01 Wednesday Oct 2014

Posted by Jim_and_Gerry in Church of England, Holy War, Propaganda

≈ Leave a comment

Not untypically, the different churches could also fall out over their individual contributions to the war effort. No religious group wanted to appear less supportive than the other and the issue of priest, ministers or vicars joining the ranks became a sore point between the Church of England and Non-conformist clergy.
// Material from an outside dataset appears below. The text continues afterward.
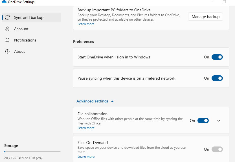
Task: Click the Notifications bell icon
Action: [x=8, y=40]
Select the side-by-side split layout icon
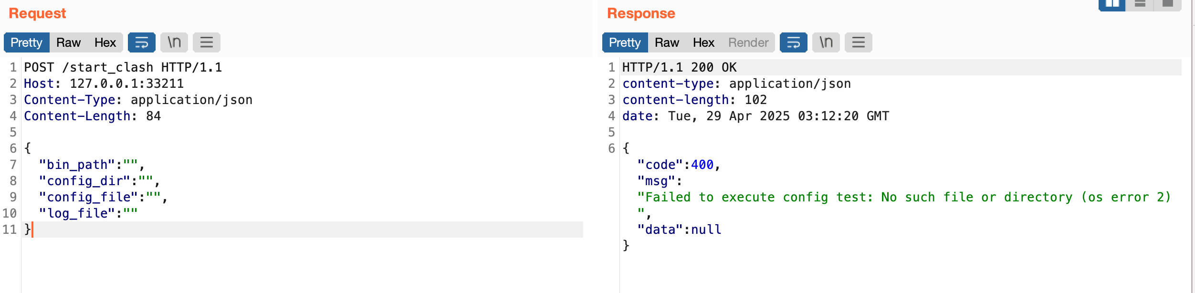Image resolution: width=1195 pixels, height=293 pixels. tap(1112, 4)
Bishop of Birmingham exhorting the troops to do their Christian duty

At the start of the war the Anglican Archbishops and Bishops agreed that their priests and curates were most needed to bring pastoral comfort to their parishes at home. The ‘ecclesiastical authorities’ declared that vicars and curates should not be allowed to obtain commissions or enlist in the ranks. That had not stopped young men who had not yet completed their divinity courses from joining up. The Bishop of Birmingham pointed out that, ‘our theological colleges, which are ordinarily full of young men about to take [holy] orders…are practically empty because the students have gone to take colours.’ [1] But keeping the ordained clergy out of the firing line remained a bone of contention. In fairness 2,000 Anglican clergymen offered their services at the start of the war to the Chaplain-General to serve with the armed forces [2] The Church of England tried to justify its position. The Bishop of Birmingham wrote in September 1914:

“I know the delights of being at the front and I confess a great longing to be there again…My young clergy think that I am hard because I disapprove of them becoming combatant soldiers…but the clergy are serving England bravely when they minister comfort to the soldier’s widow wife or mother, when they help to send out to help fight for their country, young men who fear God and fear no-one else.’”[3]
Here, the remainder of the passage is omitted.